Online hangout Facebook has agreed to let people turn off a new feature that drew privacy complaints because it lets others easily see changes made to personal profile pages.
"We really messed this one up," Facebook's chief executive, Mark Zuckerberg, said in an open letter to users.
The backlash came over Facebook's Sept. 5 decision to deliver automated, customized alerts about a user's closest friends, classmates and colleagues. Users who log on might instantly find out that someone they know has joined a new social group, posted more photos or begun dating their best friend.
All of the information presented had been available before, but a person had to visit a friend's profile page and make note of any changes — for example, noticing that the friend now has 103 friends instead of 102, and identifying which one got added.
The feature was meant to help users save time. Instead, Facebook saw thousands of users joining protest groups on the site and signing online petitions. A web journal was even set up calling for users to boycott the site Tuesday this week.
The boycott has been called off, as was a protest scheduled for Monday outside the company's headquarters in Palo Alto, Calif.
"We think it's a good compromise," said Facebook user Igor Hiller, 17, a University of California, Santa Barbara, freshman who had organized Monday's protest. "We're happy with what they've done."
Zuckerberg told the Associated Press last week that Facebook was working on giving users additional privacy options. The safeguards let users block feeds from entire categories — such as changes to the groups they belong to — while still allowing people to observe such changes by visiting the profile page.
The options were started Friday and essentially let users block all types of feeds if they want.
"This was a big mistake on our part, and I'm sorry for it," Zuckerberg wrote users after the changes were made public. "But apologizing isn't enough. I wanted to make sure we did something about it, and quickly. So we have been coding non-stop for two days to get you better privacy controls."
Facebook has long prided itself on privacy.

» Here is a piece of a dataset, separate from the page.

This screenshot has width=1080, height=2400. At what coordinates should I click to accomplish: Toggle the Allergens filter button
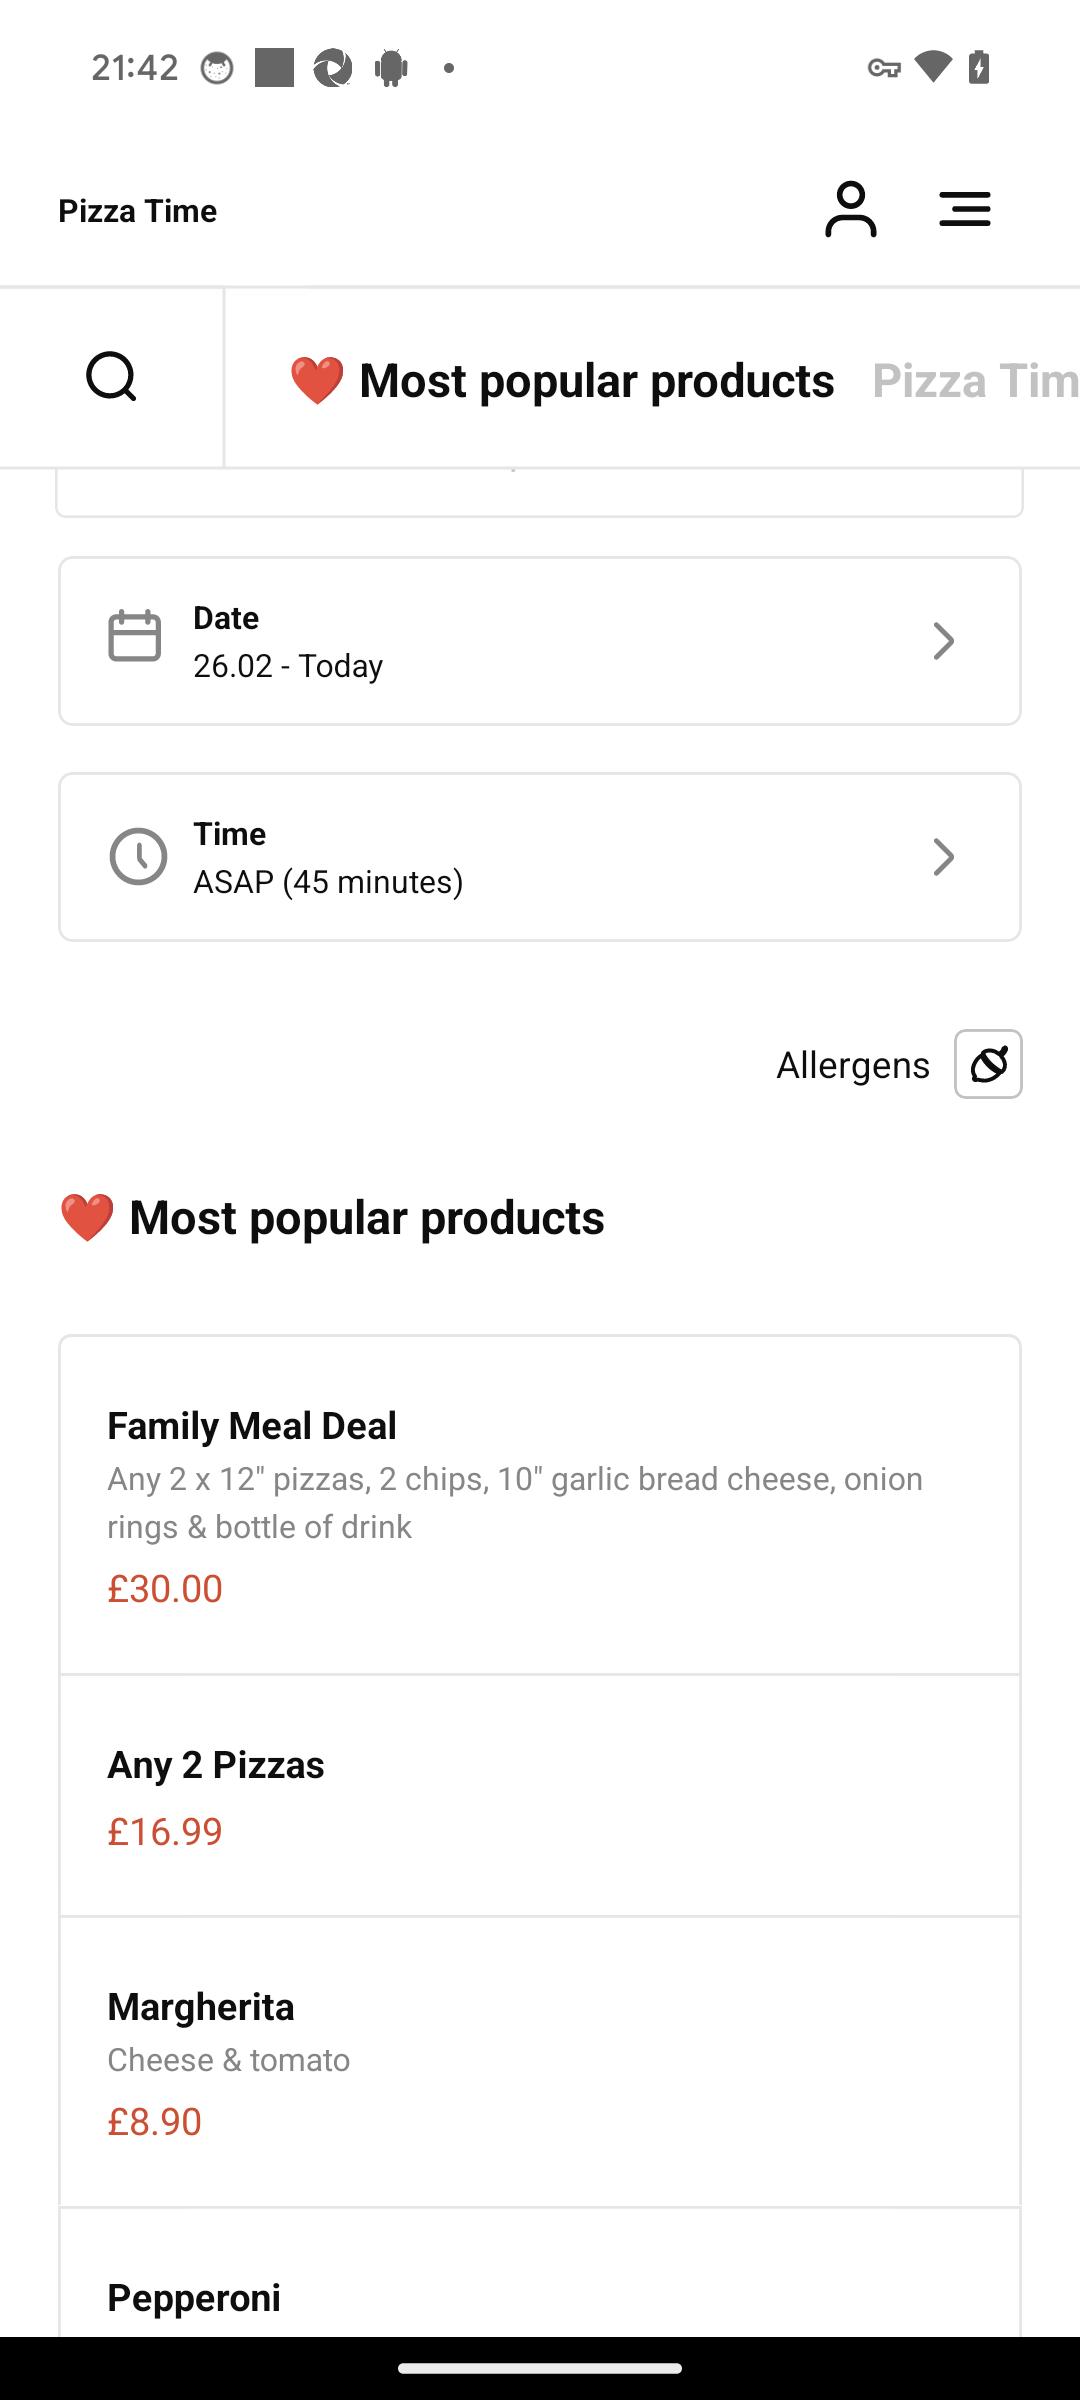pyautogui.click(x=988, y=1064)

A user's profile details, including contact information, relationship status and hobbies, are generally hidden from others unless they are already part of that user's network of friends or institution, such as a college.
In addition, users have the option of hiding specific details from certain users, even ones already designated as friends — choosing, for instance, to show photos to college buddies but not to co-workers.
To join, one must prove membership in an existing network using an e-mail address from a college, a high school or selected companies and organizations. As a result, Facebook has fewer than 10 million registered users, compared with some 108 million at News Corp.'s MySpace.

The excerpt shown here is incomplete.